In a ranch house near the shore of the Salton Sea a cult leader gathers up the weak and susceptible—the Children of the Next Level—and offers them something to believe in and a chance for transcendence. The future is coming and they will help to usher it in.

A day after the events at the ranch house which disturbed the Signalman so deeply that he and his government sought out help from ‘other’ sources, Johns Hopkins Applied Physics Laboratory abruptly loses contact with NASA’s interplanetary probe New Horizons. Something out beyond the orbit of Pluto has made contact.

And a woman floating outside of time looks to the future and the past for answers to what can save humanity.

Book cover for Fright into Flight. A female warrior on a horse amongst the clouds forms the majority of the book cover.

Cargo by Desirina Boskovich (found in: Fright into Flight) – This one was recommended by Emily.  It was one of her 5* rated stories from the collection. 


From the earliest depictions of winged goddesses to the delicate, paperwinged fairies of the Victorians, from valiant Valkyries to cliff-dwelling harpies, from record-setting pilots to fearless astronauts, women have long since claimed their place in the skies, among the clouds and beyond.

Word Horde presents Fright Into Flight, the debut anthology from Amber Fallon (The Terminal, The Warblers), in which women take wing. In these stories connected by the unifying thread of flight, authors including Damien Angelica Walters, Christine Morgan, and Nadia Bulkin have spread their wings and created terrifying visions of real life angels, mystical journeys, and the demons that lurk inside us all. Whether you like your horror quiet and chilling or more in-your-face and terrifying, there’s something here for every horror fan to enjoy.

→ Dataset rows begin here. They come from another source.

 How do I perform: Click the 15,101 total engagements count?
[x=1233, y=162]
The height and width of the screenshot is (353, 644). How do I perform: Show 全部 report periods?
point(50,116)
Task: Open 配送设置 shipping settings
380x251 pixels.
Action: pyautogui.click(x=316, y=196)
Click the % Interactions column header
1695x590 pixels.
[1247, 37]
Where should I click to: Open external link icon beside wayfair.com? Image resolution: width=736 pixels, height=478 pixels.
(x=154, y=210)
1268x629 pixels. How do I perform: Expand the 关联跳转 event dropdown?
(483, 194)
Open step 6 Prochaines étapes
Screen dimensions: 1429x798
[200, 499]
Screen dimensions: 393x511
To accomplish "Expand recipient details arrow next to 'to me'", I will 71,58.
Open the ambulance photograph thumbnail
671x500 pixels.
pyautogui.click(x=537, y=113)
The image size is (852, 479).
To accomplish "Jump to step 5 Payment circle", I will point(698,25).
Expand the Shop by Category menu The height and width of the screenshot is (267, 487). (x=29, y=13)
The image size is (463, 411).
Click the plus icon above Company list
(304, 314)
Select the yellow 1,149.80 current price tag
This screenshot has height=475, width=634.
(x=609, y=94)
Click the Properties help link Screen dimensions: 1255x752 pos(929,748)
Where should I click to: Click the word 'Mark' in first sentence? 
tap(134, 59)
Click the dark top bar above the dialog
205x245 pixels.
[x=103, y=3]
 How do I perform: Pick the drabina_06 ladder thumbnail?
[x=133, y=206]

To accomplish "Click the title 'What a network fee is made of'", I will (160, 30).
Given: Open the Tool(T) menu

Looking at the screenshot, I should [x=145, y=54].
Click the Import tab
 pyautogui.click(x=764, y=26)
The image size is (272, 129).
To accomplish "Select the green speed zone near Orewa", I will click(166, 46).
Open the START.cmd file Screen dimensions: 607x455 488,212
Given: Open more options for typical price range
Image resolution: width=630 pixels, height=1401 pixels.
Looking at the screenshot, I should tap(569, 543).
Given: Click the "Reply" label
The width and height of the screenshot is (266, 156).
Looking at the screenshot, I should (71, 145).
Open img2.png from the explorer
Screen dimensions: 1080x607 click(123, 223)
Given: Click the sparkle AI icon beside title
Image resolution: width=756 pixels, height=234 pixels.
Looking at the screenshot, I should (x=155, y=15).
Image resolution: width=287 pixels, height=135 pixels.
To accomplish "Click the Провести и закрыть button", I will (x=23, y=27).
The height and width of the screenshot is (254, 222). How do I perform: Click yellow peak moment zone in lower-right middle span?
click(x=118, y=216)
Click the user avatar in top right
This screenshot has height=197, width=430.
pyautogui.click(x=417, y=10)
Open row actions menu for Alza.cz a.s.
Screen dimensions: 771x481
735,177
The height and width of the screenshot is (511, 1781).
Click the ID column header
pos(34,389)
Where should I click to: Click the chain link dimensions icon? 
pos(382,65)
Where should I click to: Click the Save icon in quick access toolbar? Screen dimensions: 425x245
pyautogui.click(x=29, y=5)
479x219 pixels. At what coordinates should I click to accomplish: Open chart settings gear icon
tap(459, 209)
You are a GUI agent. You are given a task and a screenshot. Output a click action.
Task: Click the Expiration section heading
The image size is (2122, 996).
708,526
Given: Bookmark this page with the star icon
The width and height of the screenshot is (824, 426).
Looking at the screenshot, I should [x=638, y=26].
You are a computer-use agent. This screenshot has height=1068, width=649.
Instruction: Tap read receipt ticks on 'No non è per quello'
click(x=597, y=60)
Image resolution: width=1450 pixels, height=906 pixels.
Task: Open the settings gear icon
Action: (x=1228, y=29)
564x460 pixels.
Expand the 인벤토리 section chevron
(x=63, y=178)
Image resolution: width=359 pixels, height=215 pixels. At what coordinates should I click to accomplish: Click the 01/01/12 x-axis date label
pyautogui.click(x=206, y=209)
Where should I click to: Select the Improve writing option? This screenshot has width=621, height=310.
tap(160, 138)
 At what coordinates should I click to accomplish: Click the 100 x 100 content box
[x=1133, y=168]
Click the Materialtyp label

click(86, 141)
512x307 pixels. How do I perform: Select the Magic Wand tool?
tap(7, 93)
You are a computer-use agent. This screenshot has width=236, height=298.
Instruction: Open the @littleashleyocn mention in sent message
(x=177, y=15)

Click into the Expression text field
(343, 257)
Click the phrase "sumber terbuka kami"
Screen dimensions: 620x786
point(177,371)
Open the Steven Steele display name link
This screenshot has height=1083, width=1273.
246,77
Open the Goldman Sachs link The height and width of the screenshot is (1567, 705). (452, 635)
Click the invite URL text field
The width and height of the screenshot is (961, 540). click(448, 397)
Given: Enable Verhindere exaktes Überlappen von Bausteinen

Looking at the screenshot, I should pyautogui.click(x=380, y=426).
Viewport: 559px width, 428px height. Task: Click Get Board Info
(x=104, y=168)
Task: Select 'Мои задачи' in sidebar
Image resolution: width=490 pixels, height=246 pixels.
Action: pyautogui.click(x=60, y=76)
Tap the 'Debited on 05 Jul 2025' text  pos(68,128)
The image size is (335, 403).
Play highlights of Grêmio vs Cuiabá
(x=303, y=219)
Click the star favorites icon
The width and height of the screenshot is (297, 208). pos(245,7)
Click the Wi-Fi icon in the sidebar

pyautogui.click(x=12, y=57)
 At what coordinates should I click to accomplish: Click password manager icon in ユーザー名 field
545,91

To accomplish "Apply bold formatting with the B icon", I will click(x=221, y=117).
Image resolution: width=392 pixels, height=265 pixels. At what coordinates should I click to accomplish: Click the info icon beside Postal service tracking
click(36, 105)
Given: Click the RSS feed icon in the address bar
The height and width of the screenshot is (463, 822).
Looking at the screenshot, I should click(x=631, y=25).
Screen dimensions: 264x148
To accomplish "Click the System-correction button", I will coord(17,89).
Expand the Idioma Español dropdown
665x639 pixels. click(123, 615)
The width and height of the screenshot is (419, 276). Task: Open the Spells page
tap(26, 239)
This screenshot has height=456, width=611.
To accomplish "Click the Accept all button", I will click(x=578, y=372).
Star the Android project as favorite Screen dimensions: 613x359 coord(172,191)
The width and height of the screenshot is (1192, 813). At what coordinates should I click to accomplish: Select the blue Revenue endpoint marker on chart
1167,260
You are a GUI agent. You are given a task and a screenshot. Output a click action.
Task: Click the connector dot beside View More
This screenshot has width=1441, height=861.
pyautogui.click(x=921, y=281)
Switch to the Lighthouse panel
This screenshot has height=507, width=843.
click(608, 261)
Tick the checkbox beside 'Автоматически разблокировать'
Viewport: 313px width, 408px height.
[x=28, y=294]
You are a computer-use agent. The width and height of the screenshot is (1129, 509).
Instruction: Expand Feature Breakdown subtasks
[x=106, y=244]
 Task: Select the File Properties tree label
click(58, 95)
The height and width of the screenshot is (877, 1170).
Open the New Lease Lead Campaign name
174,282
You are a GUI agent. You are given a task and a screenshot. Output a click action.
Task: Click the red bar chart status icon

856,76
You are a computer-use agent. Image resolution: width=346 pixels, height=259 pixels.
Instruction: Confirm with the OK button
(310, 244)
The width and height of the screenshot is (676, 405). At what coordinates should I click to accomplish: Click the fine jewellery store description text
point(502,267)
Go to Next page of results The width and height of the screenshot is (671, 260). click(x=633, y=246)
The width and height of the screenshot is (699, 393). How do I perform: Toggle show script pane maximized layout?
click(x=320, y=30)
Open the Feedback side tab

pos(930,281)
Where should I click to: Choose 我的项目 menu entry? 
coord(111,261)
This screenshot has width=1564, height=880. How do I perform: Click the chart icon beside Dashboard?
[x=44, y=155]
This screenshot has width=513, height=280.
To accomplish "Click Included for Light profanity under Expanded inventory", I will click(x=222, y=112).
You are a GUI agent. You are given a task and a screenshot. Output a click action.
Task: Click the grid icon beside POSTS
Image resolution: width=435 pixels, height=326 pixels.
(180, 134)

You’re in for a bumpy ride… So fasten your seatbelt, take note of the emergency exits, hold on to your airsick bag, and remember that this book may be used as a flotation device in the event of a crash landing.

Fright Into Flight – edited by Amber Fallon
Book cover for A Collection of Nightmares. An artist's rendering of a woman's face as she stars up into the sky from her position mostly submerged in water forms the cover.

A Collection of Nightmares by Christina Sng – This one was contributed by Emily as well.  It’s a poetry book filled with pieces that belong in various genres, but apparently there’s some good sci-fi horror in there too. Honestly, the way she talks about it makes me want to read it, and I’m not much for poetry. So, we’ll see!


Hold your screams and enter a world of seasonal creatures, dreams of bones, and confessions modeled from open eyes and endless insomnia. Christina Sng’s A Collection of Nightmares is a poetic feast of sleeplessness and shadows, an exquisite exhibition of fear and things better left unsaid. Here are ramblings at the end of the world and a path that leads to a thousand paper cuts at the hands of a skin carver. There are crawlspace whispers, and fresh sheets gently washed with sacrifice and poison, and if you’re careful in this ghost month, these poems will call upon the succubus to tend to your flesh wounds and scars.

These nightmares are sweeping fantasies that electrocute the senses as much as they dull the ache of loneliness by showing you what’s hiding under your bed, in the back of your closet, and inside your head. Sng’s poems dissect and flower, her autopsies are delicate blooms dressed with blood and syntax. Her words are charcoal and cotton, safe yet dressed in an executioner’s garb.

Dream carefully.
You’ve already made your bed.
The nightmares you have now will not be kind.
And you have no one to blame but yourself.